On Fri, 8 May 2020 13:28:35 -0700
Nathan Chancellor <[email protected]> wrote:

> On Fri, May 08, 2020 at 11:32:29AM -0700, Nick Desaulniers wrote:
> > Use the `%b` "x86 Operand Modifier" to instead force register allocation
> > to select a lower-8-bit GPR operand.

This looks OK to me, I appreciate the work done to find the right
fix and clean up the code while not breaking sparse! I had a look at
the assembly from gcc 9.3.1 and it looks good. Thanks!

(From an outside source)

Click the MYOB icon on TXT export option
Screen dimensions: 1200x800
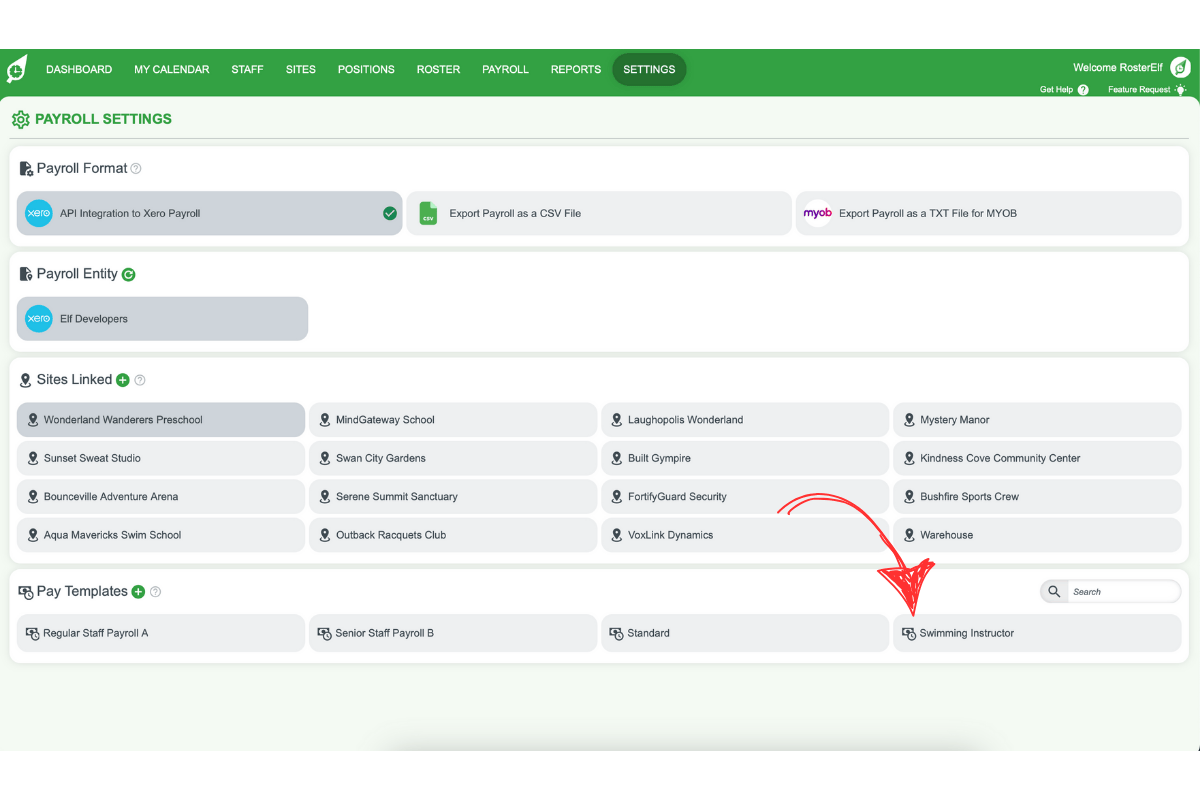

Reviewed-by: Jesse Brandeburg <[email protected]>

2020-05-09 04:46:36

by Sedat Dilek

[permalink] [raw]
Subject: Re: [PATCH v5] x86: bitops: fix build regression

On Sat, May 9, 2020 at 1:47 AM Jesse Brandeburg
<[email protected]> wrote:
>
> On Fri, 8 May 2020 13:28:35 -0700
> Nathan Chancellor <[email protected]> wrote:
>
> > On Fri, May 08, 2020 at 11:32:29AM -0700, Nick Desaulniers wrote:
> > > Use the `%b` "x86 Operand Modifier" to instead force register allocation
> > > to select a lower-8-bit GPR operand.
>
> This looks OK to me, I appreciate the work done to find the right
> fix and clean up the code while not breaking sparse! I had a look at
> the assembly from gcc 9.3.1 and it looks good. Thanks!
>
> Reviewed-by: Jesse Brandeburg <[email protected]>
>

Tested v5 on Debian/testing AMD64 with a selfmade llvm-toolchain
(LLVM/Clang/LLD) v10.0.1+git92d5c1be9ee9

Please add:

Tested-by: Sedat Dilek <[email protected]>

For details see
<https://github.com/ClangBuiltLinux/linux/issues/961#issuecomment-626104287>

Thanks to all involved people.

- Sedat -

2020-05-09 12:22:48

by Andy Shevchenko

[permalink] [raw]
Subject: Re: [PATCH v5] x86: bitops: fix build regression

On Fri, May 8, 2020 at 9:35 PM Nick Desaulniers <[email protected]> wrote:
>
> This is easily reproducible via CC=clang+CONFIG_STAGING=y+CONFIG_VT6656=m.
>
> It turns out that if your config tickles __builtin_constant_p via
> differences in choices to inline or not, these statements produce
> invalid assembly:
>
> $ cat foo.c
> long a(long b, long c) {
> asm("orb\t%1, %0" : "+q"(c): "r"(b));
> return c;
> }
> $ gcc foo.c
> foo.c: Assembler messages:
> foo.c:2: Error: `%rax' not allowed with `orb'
>
> Use the `%b` "x86 Operand Modifier" to instead force register allocation
> to select a lower-8-bit GPR operand.
>
> The "q" constraint only has meaning on -m32 otherwise is treated as
> "r". Not all GPRs have low-8-bit aliases for -m32.
>

Looks very good!
One question though, does it work with minimum supported version of gcc?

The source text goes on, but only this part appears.